Reddit is the talk of the Technorati, today, after hosting a surprise question-and-answer session between President Obama and its online community. The only downside is that the Condé Nast-owned social media service experienced some outages in the wake of the Q&A -- but a Web site could have worse problems. “Obama is certainly no stranger to social media,” The Washington Post notes. “Last year, the president hosted a Twitter town hall, a LinkedIn townhall, and also answered Facebook users’ questions.”
Google has picked up a patent for detecting specific objects -- inanimate or otherwise -- in digital video. “Google has already been working on patents that could pick out faces and song melodies in our YouTube clips,” Engadget notes, adding that an accurate object identifier could be “the ultimate too.” Needless to say, the technology could make video data immensely more sortable and seachable.
Before you go searching for that new TV, or the address of that Turkish café, Google will remind you that it’s grandpa’s birthday. Yes, “A new feature has been released that shows birthday reminders directly on the most prized real estate that the search giant has -- the Google.com homescreen,” reports Marketing Daily. Google+ users will still be able to choose whom to share their birthday data with.

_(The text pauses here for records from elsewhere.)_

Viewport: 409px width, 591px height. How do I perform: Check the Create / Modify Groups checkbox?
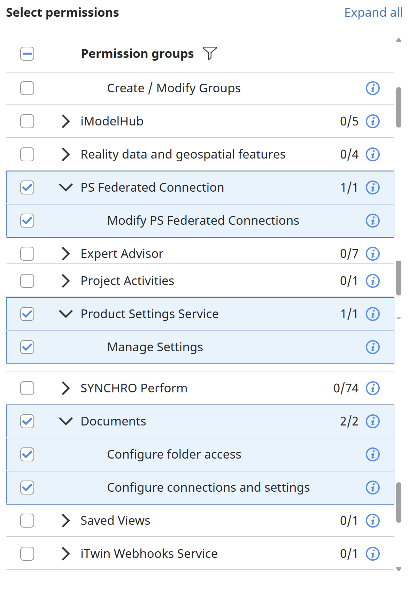(x=27, y=88)
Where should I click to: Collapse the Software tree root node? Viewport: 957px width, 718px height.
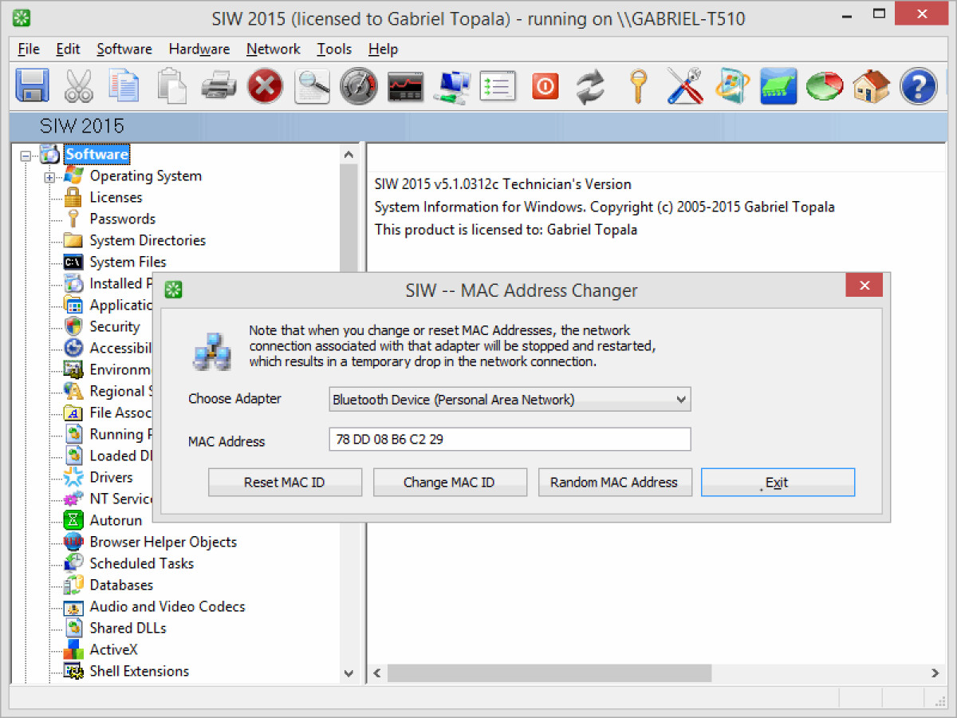point(26,156)
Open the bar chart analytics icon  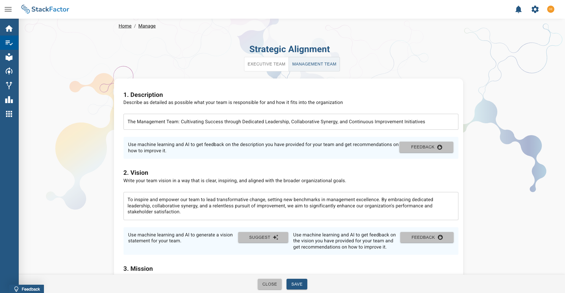click(x=9, y=100)
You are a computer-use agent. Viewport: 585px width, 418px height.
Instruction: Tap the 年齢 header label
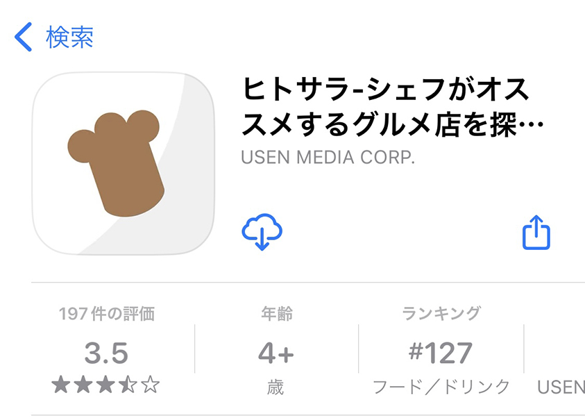276,314
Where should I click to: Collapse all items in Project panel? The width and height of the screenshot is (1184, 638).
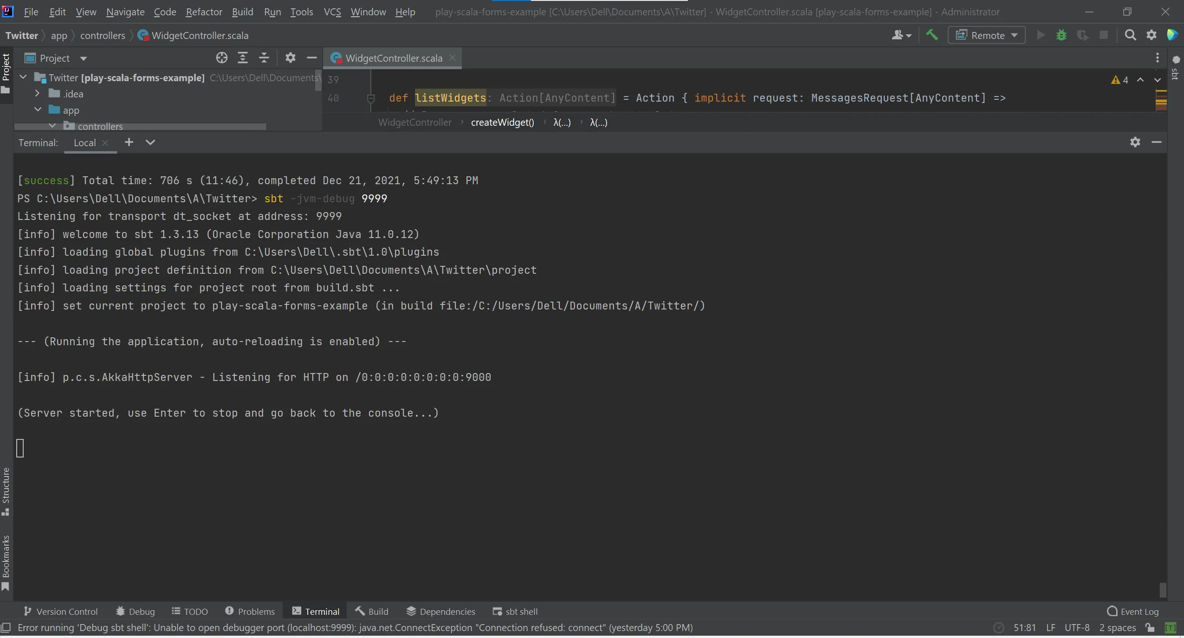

Despite her busy schedule, Katherine Boehret has recently been test-driving TiVo’s new set-top-box, TiVo Stream. Set to launch in early September -- and retail for $130 -- the box streams content from one’s TiVo to up to four mobile devices in their home at HD quality. What did Boehret think of the service? “I’m dreading sending it back,” she admits. Yet, if consumers don’t already own one of TiVo’s Premiere models, Boehret notes that the cost of the new service could prove prohibitive.
Unlike most Web platforms, Craigslist has thrived despite (perhaps due to) its aversion to feature and design updates. Bucking that trend, the online bulletin board is embedding maps in certain real estate listings. As CNet reports: “The maps, which appear on housing ads in the San Francisco Bay Area and Portland, Oregon, harness data from OpenStreetMap, a service that offers free maps of the world compiled and edited by volunteers.”